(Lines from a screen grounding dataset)
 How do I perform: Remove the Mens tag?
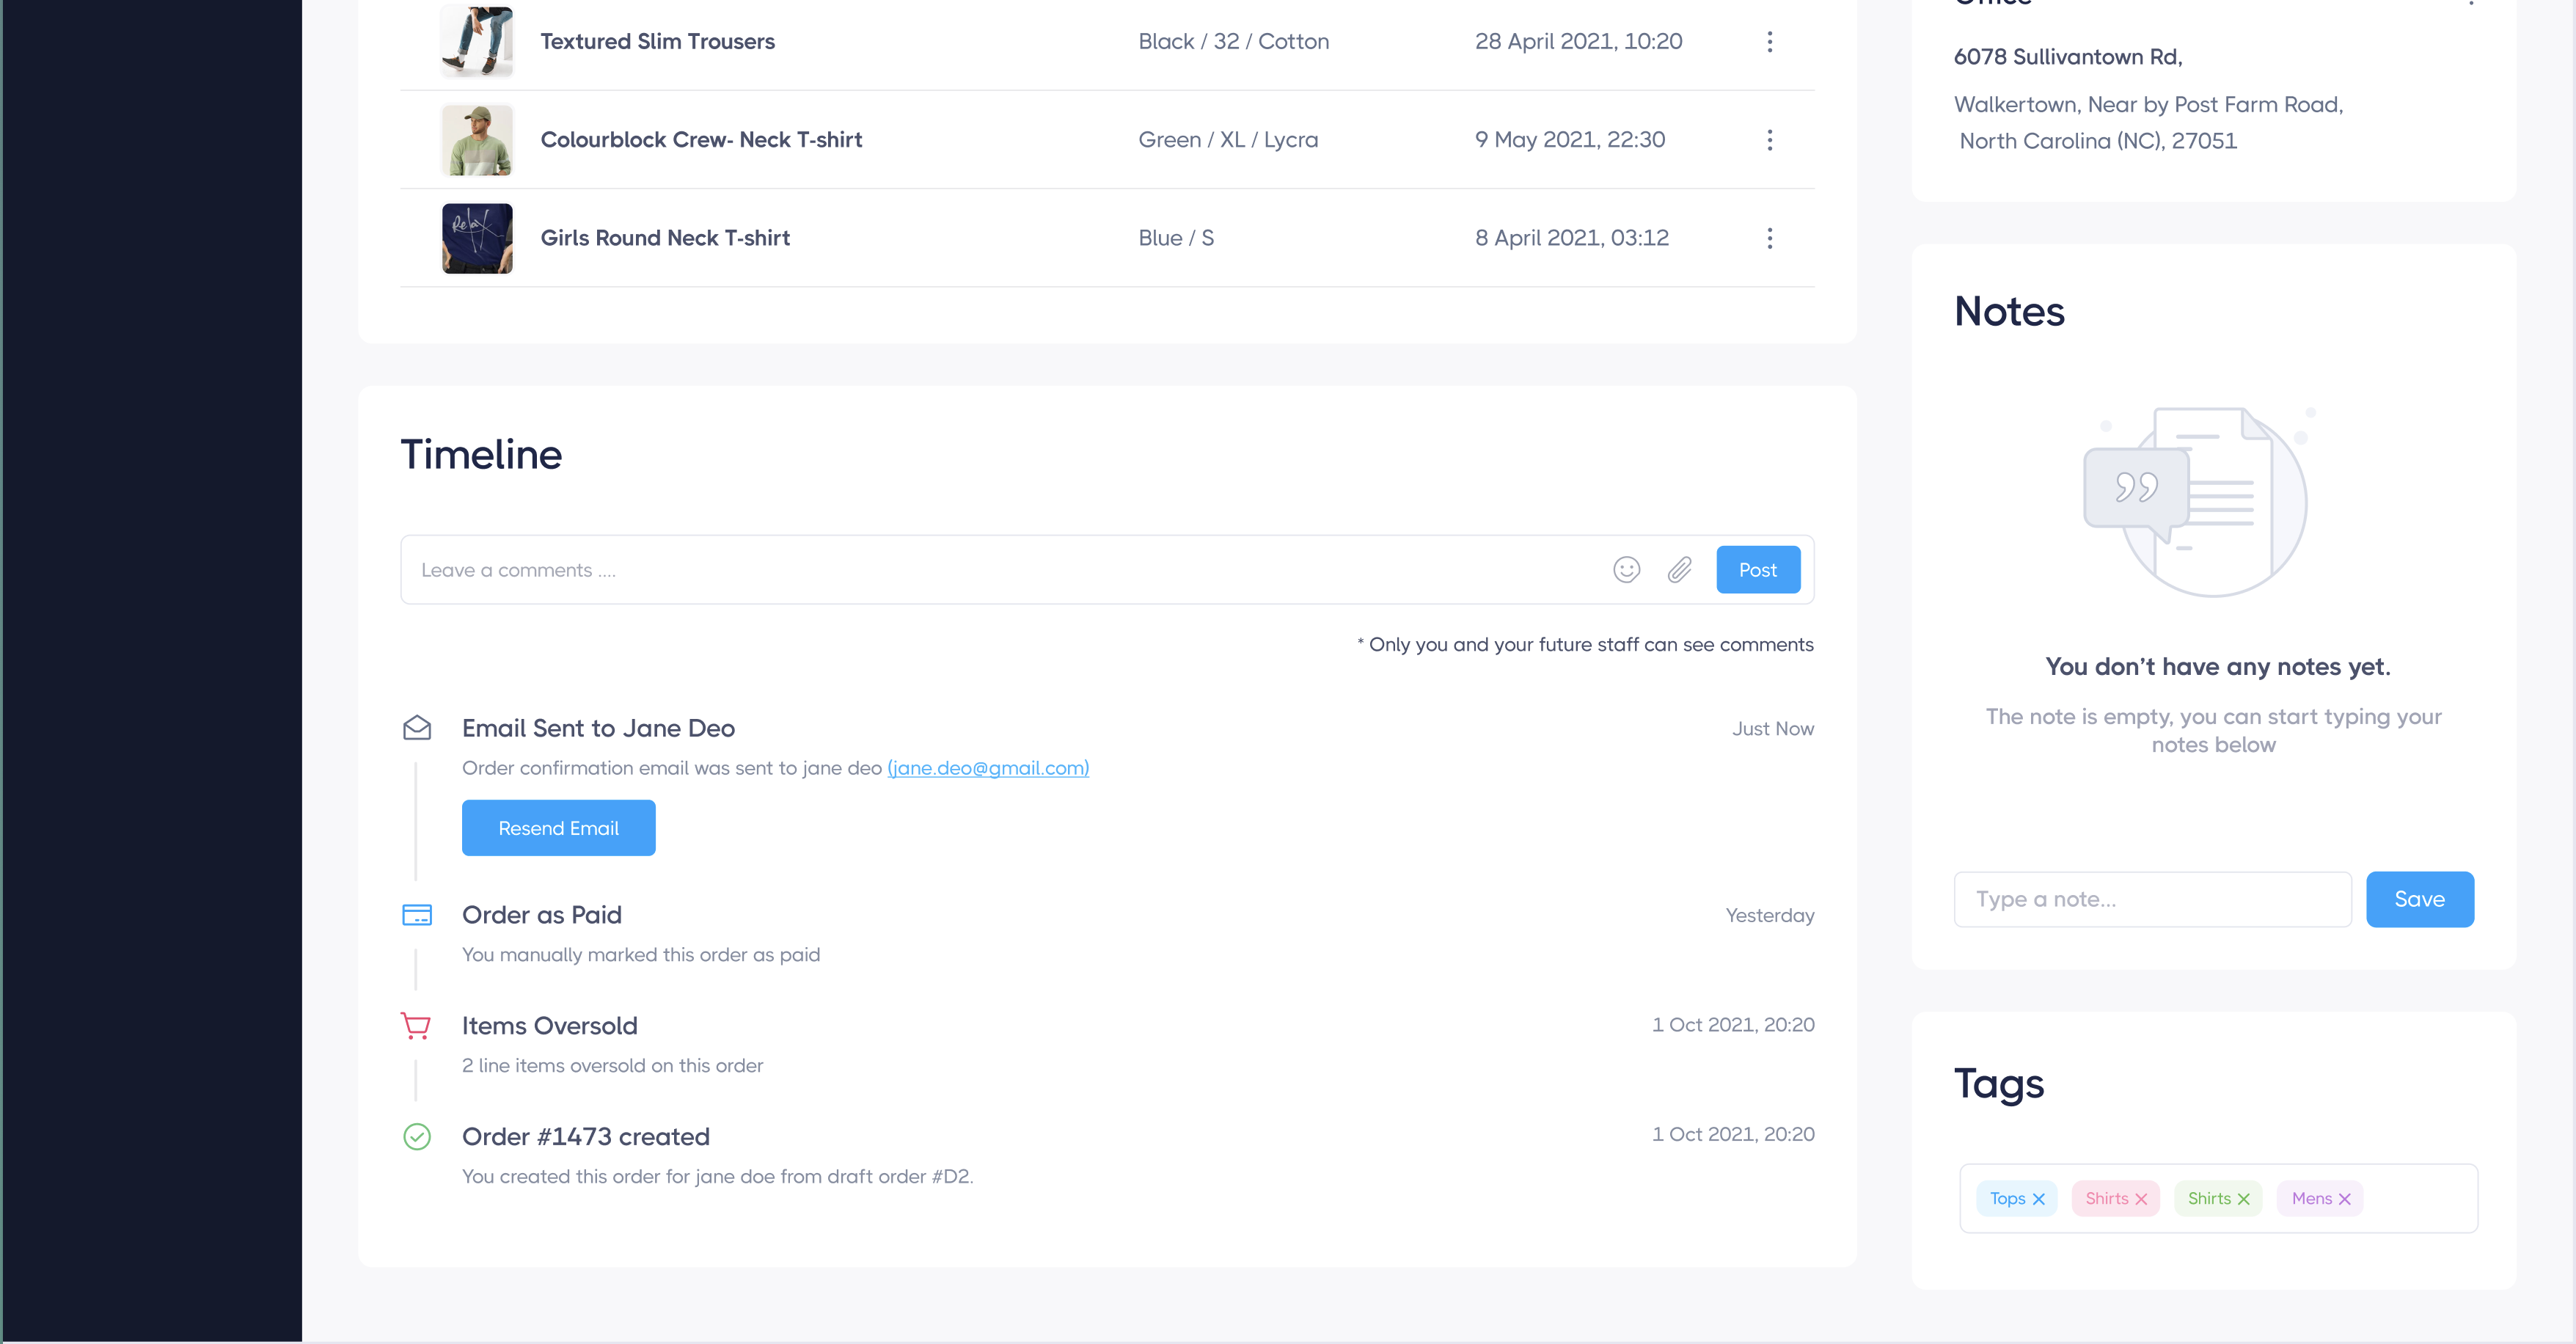(2345, 1198)
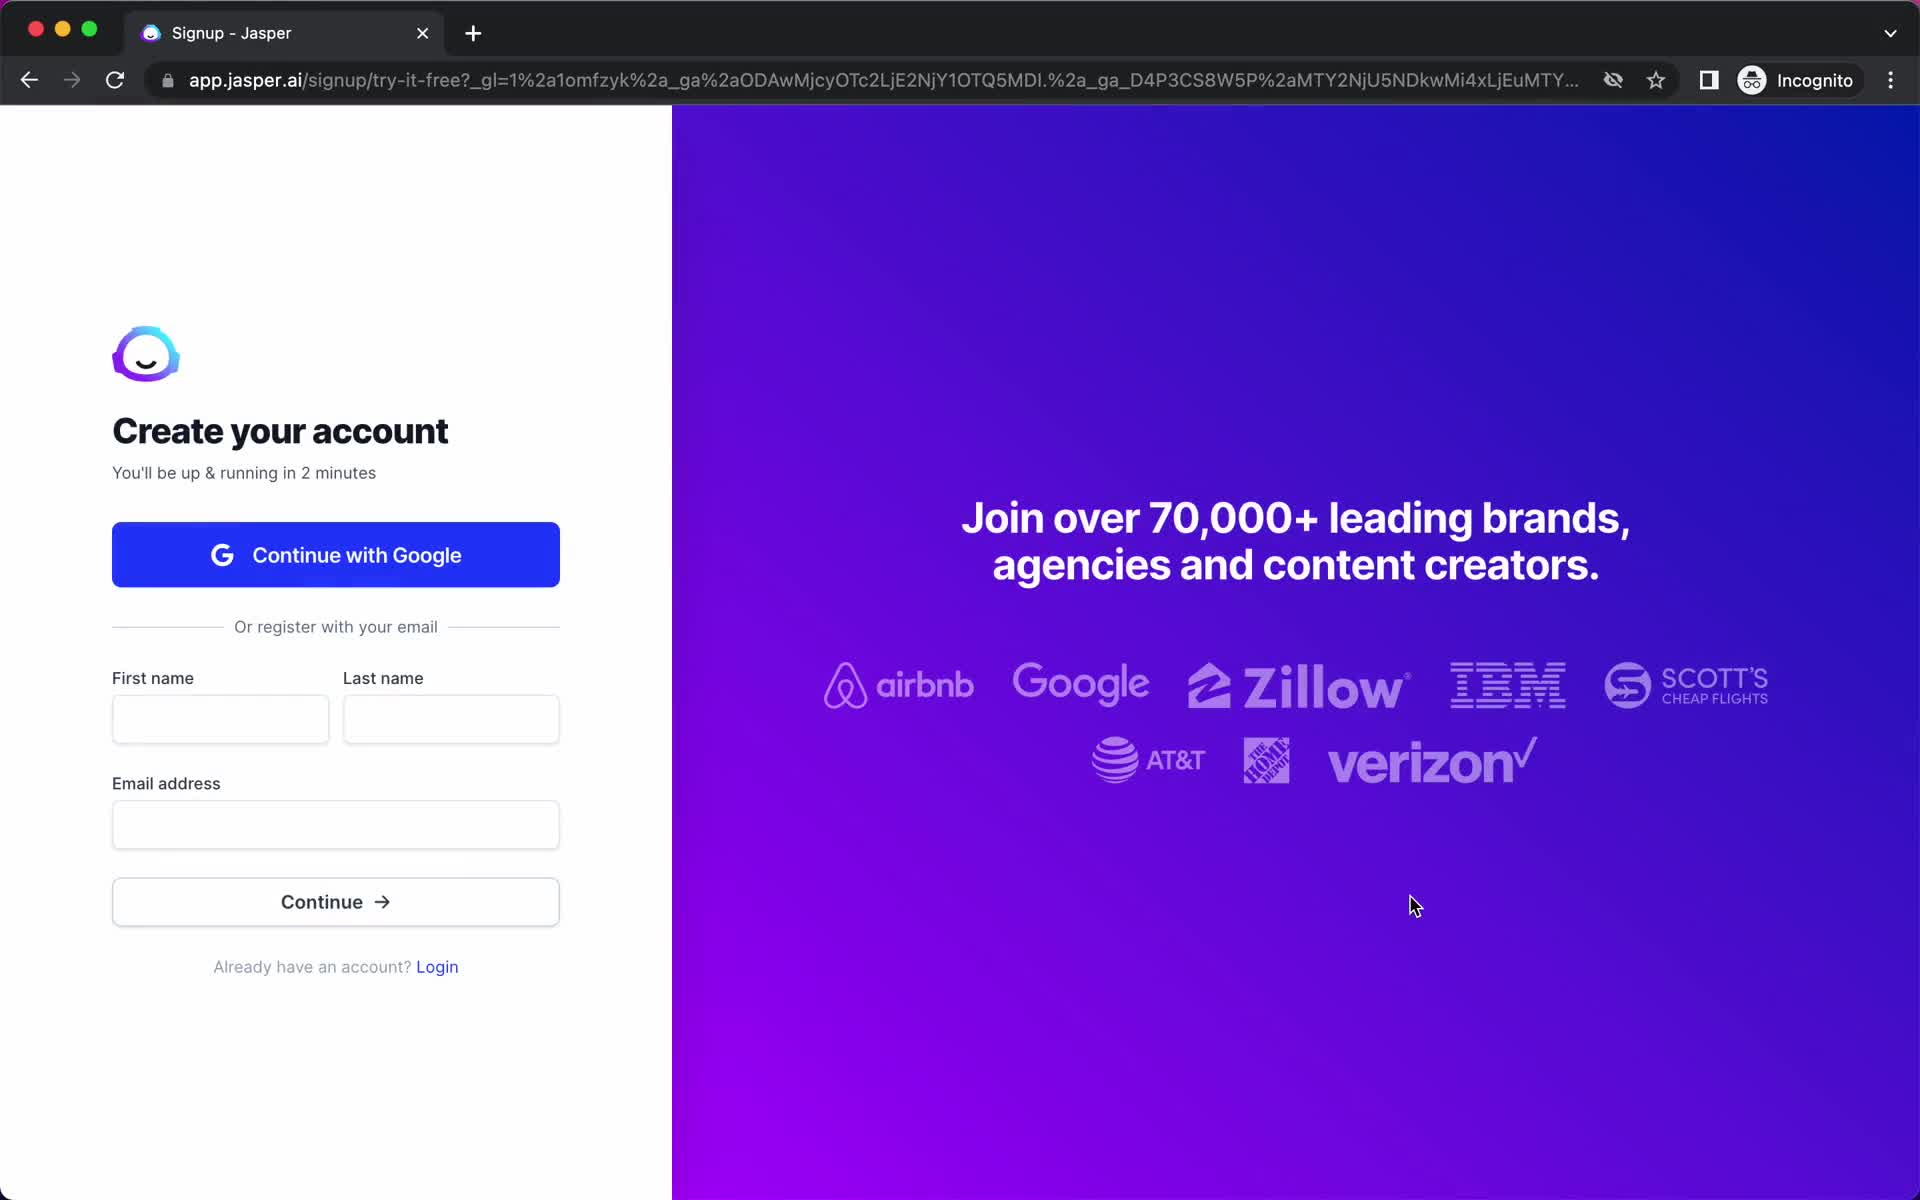The width and height of the screenshot is (1920, 1200).
Task: Click the browser extensions menu icon
Action: pos(1709,80)
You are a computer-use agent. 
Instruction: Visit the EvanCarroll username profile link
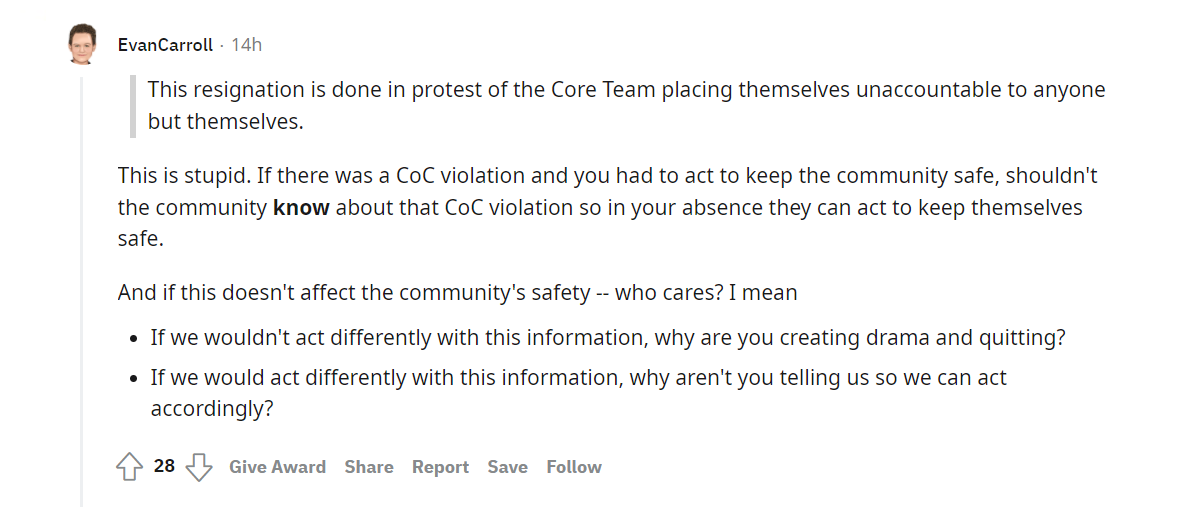click(x=165, y=45)
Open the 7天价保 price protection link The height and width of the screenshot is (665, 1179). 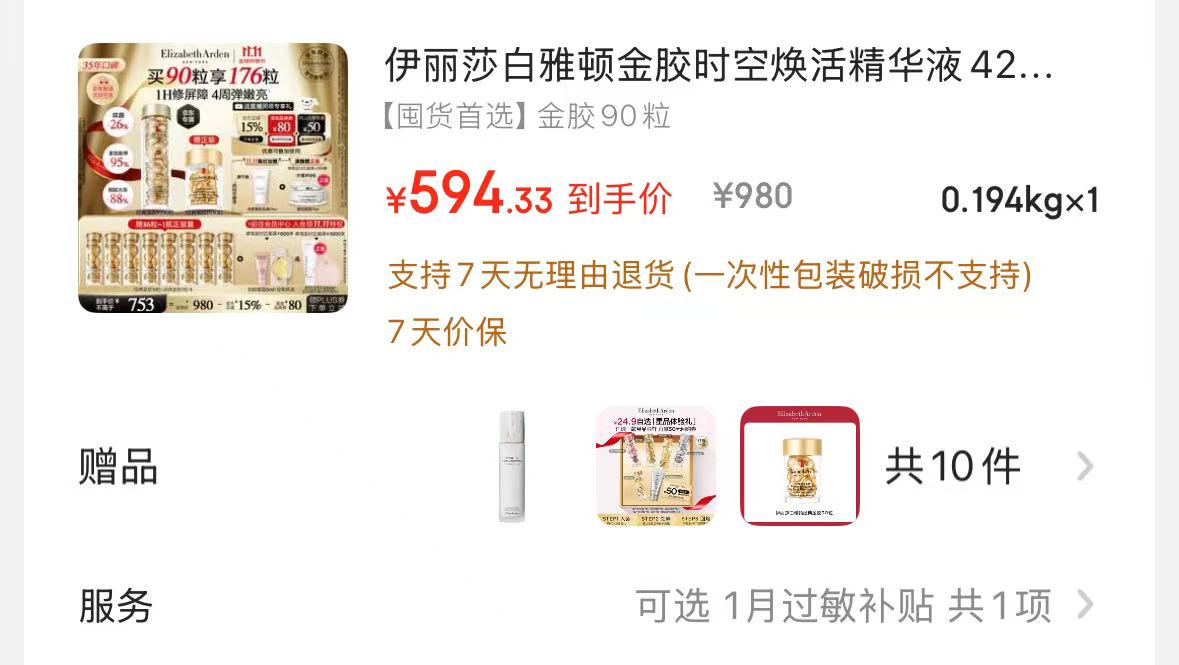coord(447,332)
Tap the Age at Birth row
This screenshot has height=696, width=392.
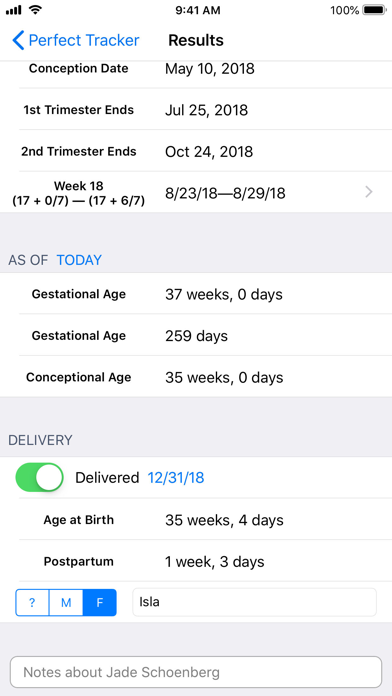tap(196, 520)

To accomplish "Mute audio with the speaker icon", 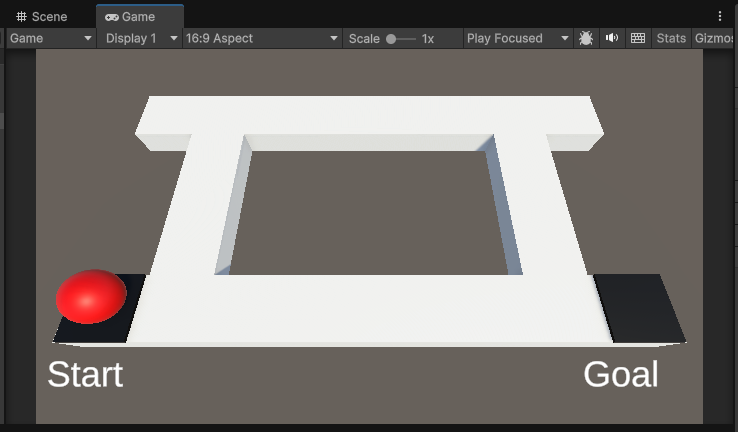I will click(612, 38).
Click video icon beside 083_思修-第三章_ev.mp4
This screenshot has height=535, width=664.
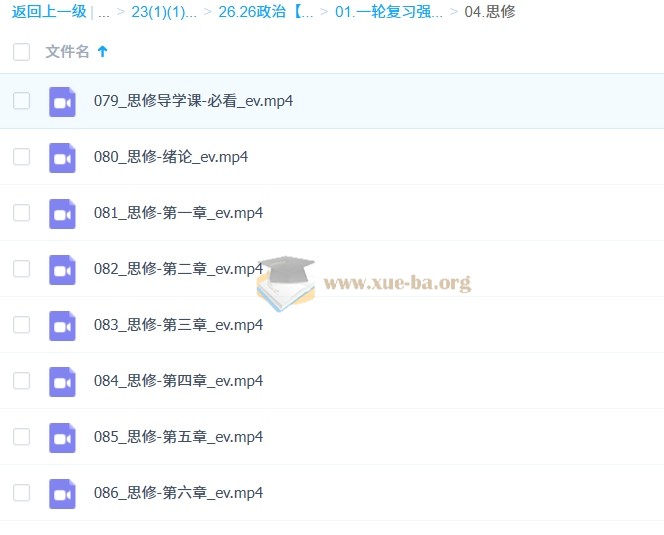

- [What the exercise asks]:
Rewrite the lines from the line containing "Click video icon beside 083_思修-第三章_ev.mp4" through the end of the records, replacing "video icon" with "play icon" and keeping everything else the same. Omit the pictures from your answer.

- [The result]:
Click play icon beside 083_思修-第三章_ev.mp4
This screenshot has height=535, width=664.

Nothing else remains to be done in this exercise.